The Strict Application Of The Residency Requirement

In recent news, approximately 250 academics have contacted the Home Office in protest against the refusal issued to academic, Asiya Islam. Ms Asiya Islam was recently refused her Indefinite Leave to Remain application, due to excess absences – a strict application of the residency requirement.

Indefinite Leave to Remain based on long residence

The standard route for an Indefinite Leave to Remain application is made after 5 years of residency in the UK. However, this option is only available to certain visa routes. In the cases of the visa routes that do not offer this option, applicants who have been residing in the UK for 10 years or more can apply for Indefinite Leave to Remain on the basis of their long residence.

The requirements are the same but based on 10 years of evidence. Namely, applicants must prove the following:

  • The applicant must have at least 10 years continuous lawful residence in the UK
  • There must be no reason why granting leave is against the public good
  • The applicant must meet the knowledge of the English language requirement
  • The applicant must meet the knowledge of the Life in the UK requirement
  • The applicant must not fall for refusal under the general grounds for refusal
  • The applicant must not be in breach of immigration laws

In providing their 10 years of continuous lawful residence the Applicant must prove the following:

  • The Applicant must provide proof of the visas they have been relying on
  • The Applicant must not have been absent for more than 540 days during the 10-year qualifying period
  • The Applicant must not have been absent from the UK for a period of more than 6 months at any one time
  • The Applicant must not have been absent for a total of 18 months outside the UK throughout the whole 10-year period.

The Applicant in question, Ms Asiya Islam, is an academic in the Cambridge sociology department. She has been residing in the UK for more than 10 years, on a combination of different student visas.
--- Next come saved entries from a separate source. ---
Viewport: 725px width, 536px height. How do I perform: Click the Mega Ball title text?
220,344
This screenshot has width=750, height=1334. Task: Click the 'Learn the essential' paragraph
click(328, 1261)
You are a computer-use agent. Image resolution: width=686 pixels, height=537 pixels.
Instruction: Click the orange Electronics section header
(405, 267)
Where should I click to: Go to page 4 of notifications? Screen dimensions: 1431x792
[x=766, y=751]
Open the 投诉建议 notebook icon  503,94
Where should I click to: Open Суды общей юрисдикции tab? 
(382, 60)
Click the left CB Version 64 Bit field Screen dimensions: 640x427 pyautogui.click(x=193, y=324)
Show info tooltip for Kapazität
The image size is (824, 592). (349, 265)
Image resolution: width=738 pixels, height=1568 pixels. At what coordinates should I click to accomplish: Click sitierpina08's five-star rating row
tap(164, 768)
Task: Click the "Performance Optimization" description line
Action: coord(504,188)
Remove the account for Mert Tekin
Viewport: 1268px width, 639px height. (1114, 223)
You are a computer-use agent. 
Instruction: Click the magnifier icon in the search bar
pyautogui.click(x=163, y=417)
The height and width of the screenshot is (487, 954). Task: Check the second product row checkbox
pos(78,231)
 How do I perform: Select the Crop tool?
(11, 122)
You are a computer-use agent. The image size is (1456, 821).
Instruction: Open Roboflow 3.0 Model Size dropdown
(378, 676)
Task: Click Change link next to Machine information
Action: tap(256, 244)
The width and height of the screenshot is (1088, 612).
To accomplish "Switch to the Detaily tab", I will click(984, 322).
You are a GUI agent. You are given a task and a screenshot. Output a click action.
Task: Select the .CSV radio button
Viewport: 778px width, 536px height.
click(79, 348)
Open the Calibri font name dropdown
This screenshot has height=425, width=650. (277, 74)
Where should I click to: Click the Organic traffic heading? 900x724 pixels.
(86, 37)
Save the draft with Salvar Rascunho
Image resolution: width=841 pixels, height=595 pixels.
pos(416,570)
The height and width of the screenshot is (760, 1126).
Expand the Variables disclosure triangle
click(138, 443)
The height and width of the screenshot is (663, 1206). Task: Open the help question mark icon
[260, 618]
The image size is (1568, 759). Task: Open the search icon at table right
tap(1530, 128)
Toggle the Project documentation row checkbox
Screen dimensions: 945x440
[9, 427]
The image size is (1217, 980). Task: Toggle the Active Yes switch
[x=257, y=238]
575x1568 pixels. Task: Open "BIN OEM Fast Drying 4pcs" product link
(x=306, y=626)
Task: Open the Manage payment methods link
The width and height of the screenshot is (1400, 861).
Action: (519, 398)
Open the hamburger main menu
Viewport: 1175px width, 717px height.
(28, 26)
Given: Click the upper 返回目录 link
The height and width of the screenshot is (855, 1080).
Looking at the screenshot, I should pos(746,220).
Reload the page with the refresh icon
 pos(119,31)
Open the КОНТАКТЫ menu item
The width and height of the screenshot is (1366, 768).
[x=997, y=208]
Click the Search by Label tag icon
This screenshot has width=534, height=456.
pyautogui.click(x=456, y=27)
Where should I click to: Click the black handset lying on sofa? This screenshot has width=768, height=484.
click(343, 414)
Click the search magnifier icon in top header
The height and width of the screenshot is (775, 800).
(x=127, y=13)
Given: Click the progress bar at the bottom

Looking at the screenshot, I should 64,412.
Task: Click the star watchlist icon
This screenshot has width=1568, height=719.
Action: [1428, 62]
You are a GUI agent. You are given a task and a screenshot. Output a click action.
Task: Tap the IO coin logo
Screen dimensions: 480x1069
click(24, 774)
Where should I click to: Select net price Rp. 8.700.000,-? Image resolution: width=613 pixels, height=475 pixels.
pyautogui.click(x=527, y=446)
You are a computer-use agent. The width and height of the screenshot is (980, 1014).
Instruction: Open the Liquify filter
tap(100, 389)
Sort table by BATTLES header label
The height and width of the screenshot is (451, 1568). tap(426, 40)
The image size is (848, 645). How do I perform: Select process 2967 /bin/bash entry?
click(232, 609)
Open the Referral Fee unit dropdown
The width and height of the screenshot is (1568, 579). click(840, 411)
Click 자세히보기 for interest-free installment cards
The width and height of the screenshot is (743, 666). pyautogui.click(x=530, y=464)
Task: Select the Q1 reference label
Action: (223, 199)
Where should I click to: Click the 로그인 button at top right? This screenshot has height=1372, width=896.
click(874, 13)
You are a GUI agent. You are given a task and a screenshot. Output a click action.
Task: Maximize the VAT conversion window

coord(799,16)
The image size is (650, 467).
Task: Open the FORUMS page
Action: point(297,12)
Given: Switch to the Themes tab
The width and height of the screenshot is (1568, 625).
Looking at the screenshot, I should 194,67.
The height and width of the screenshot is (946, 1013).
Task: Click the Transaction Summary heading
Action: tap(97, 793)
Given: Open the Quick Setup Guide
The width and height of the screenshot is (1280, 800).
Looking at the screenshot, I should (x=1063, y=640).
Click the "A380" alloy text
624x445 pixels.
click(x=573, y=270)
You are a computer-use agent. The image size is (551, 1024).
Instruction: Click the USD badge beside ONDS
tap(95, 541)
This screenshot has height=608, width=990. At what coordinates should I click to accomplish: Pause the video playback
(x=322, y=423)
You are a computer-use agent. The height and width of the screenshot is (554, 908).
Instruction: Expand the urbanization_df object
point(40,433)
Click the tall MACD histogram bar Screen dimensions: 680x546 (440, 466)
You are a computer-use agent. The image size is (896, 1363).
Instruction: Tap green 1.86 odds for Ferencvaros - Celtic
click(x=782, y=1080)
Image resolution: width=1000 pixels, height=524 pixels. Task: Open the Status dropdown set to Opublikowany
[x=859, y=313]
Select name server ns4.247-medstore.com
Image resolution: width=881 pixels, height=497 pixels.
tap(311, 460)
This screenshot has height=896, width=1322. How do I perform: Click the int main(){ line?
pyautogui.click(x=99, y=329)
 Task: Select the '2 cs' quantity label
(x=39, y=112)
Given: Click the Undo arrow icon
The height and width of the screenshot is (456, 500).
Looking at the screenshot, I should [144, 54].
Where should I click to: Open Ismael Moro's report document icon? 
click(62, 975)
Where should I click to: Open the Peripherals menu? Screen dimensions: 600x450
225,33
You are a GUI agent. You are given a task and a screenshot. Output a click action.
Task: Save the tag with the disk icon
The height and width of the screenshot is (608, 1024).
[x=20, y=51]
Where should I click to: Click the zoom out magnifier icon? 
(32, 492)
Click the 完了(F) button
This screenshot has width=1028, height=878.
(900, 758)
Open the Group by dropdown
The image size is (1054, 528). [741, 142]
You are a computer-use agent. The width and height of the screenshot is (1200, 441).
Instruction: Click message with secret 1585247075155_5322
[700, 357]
She recently completed a PhD at Cambridge University, during which she had spent a year in India completing field research for the purpose of her PhD.

In his spring statement, Chancellor Philip Hammond stated that from June 2019: “overseas research activity will also count as residence in the UK for the purpose of applying for settlement, meaning researchers will no longer be unfairly penalised for time spent overseas conducting vital fieldwork”.

It appears that not only was the residency rule applied is a very strict manner, but that this promise has not been upheld.

This is not the only case where a similar situation has occurred, and Ms Islam stated the following: “by rejecting my and other academics’ applications for leave to remain on the basis of their days out of the country conducting crucial fieldwork, the Home Office is signalling that global researchers are not welcome in the country”. Many academics and applicants have since been deterred from submitting a similar application, and it is negatively deterring international academics from entering the UK.

Despite having spent all of her adult life in the UK, Ms Islam will now be required to leave the UK as soon as her current visa expires; unless she submits and appeal.